The highlights of the agreement are:

  • The agreement sets a minimum 5.75 per cent pay increase for 2023, which will be back-dated to 1 July 2023, for all Apple employees covered by the Agreement, with a minimum permanent starting rate of A$29.23 per hour. After this year, workers are guaranteed Fair Work Commission minimum award increases or an annual minimum rise of at least 2 per cent, whichever is higher.
  • In addition to securing the existing 20 days of annual leave as a permanent right, the agreement also introduced an additional five paid “time away” days per year which can be used for illness, injury, carer’s leave and menstruation purposes. Additionally, workers won two paid days of study leave – a first for retail workers – and ten days of gender affirmation leave.
  • Apple’s global 20 days paid family care leave and global ten days paid bereavement leave policy were also incorporated into the agreement and set as permanent rights for Apple workers in Australia. The bereavement leave provides for Aboriginal and Torres Strait Islander peoples to mourn the loss of a family member by following traditional ceremonies and practices.
  • The agreement provides for more predictable and fairer working hours. Full-time employees are guaranteed a free weekend every two weeks if they so choose, and shifts cannot be changed after they are posted. Part-time employees will have increased guaranteed working hours that must be within their stated availability, and shifts cannot be shorter than 4 hours for all workers.
  • The agreement secures extra pay either equal to or exceeding the minimum legal rates for work on weekends, public holidays and for most late-night work, which change between 125 per cent and 250 per cent. Eligibility for overtime pay has also been expanded for full-time, part-time, and casual workers who will be paid overtime at a rate of 150 per cent for the first two hours of overtime work and of 200 per cent for any work thereafter.

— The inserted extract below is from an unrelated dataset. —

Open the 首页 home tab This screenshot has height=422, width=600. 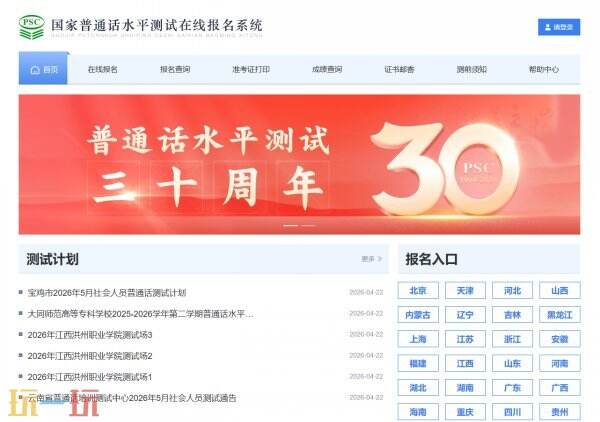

“We congratulate our affiliates in Australia for securing this collective agreement despite many challenges they have faced,” said Mathias Bolton, Head of UNI Commerce. “This agreement not only provides Apple retail workers with strong improvements, but it also shows the big difference that collective bargaining makes in overcoming dodgy deals imposed by the employers.”

“This is a game changer for Apple employees in Australia – a comprehensive agreement providing strong wages and good conditions is now locked in,” said Gerard Dwyer, National Secretary-Treasurer of the SDA and UNI’s Global President. This again shows that workers coming together in their unions to prosecute a case for fairness is a powerful force.”

Apple retail workers’ last company level collective agreement was signed in 2014. In August 2022, Apple informed workers that it wanted to negotiate a new set of conditions. Instead of engaging in fair negotiations with the unions, Apple tried to push a substandard deal.

UNI joined its Australian the SDA and the ASU in opposing the company’s weak initial proposal.